Stored data entries
● ● ● ● ● ● ●

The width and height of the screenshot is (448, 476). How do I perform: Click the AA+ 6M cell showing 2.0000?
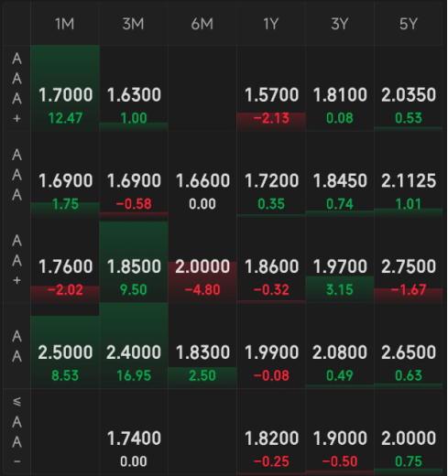(x=202, y=260)
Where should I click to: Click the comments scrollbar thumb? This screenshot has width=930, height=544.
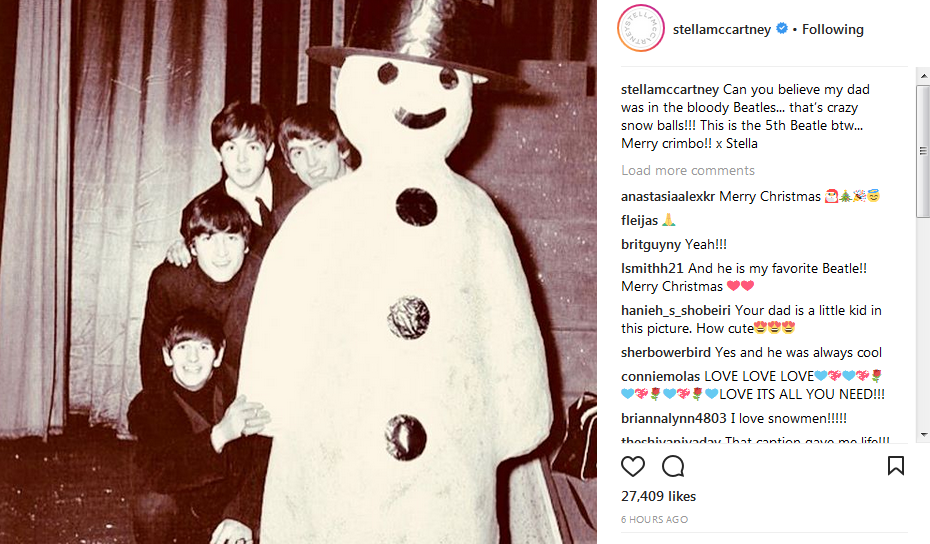pyautogui.click(x=923, y=151)
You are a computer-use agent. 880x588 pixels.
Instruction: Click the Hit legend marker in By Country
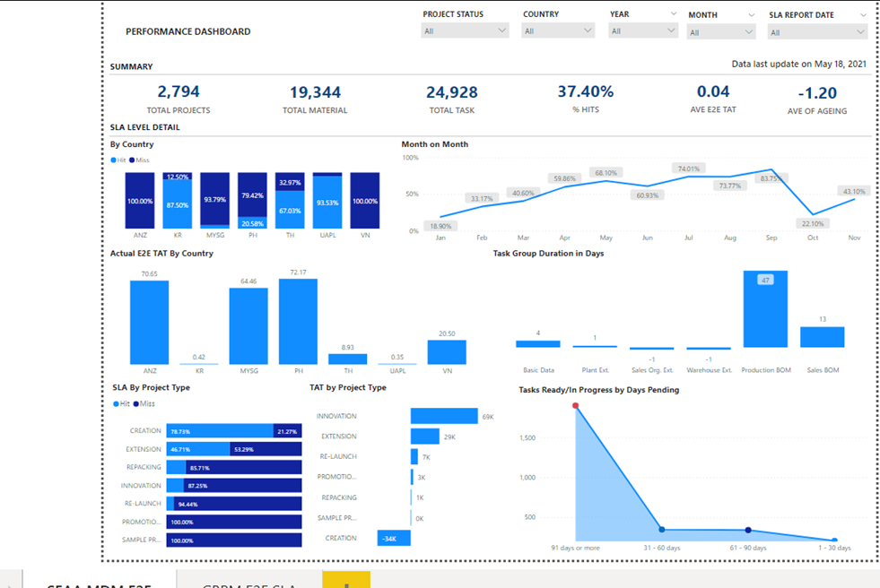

● ● ● ● ● ● ●

How to complete this task:
Your output should be the records above, duplicated exactly and picture-free.

Worked solution:
The width and height of the screenshot is (448, 476). How do I perform: Click the AA+ 6M cell showing 2.0000?
(x=202, y=260)
Where should I click to: Click the comments scrollbar thumb? This screenshot has width=930, height=544.
pyautogui.click(x=923, y=151)
You are a computer-use agent. 880x588 pixels.
Instruction: Click the Hit legend marker in By Country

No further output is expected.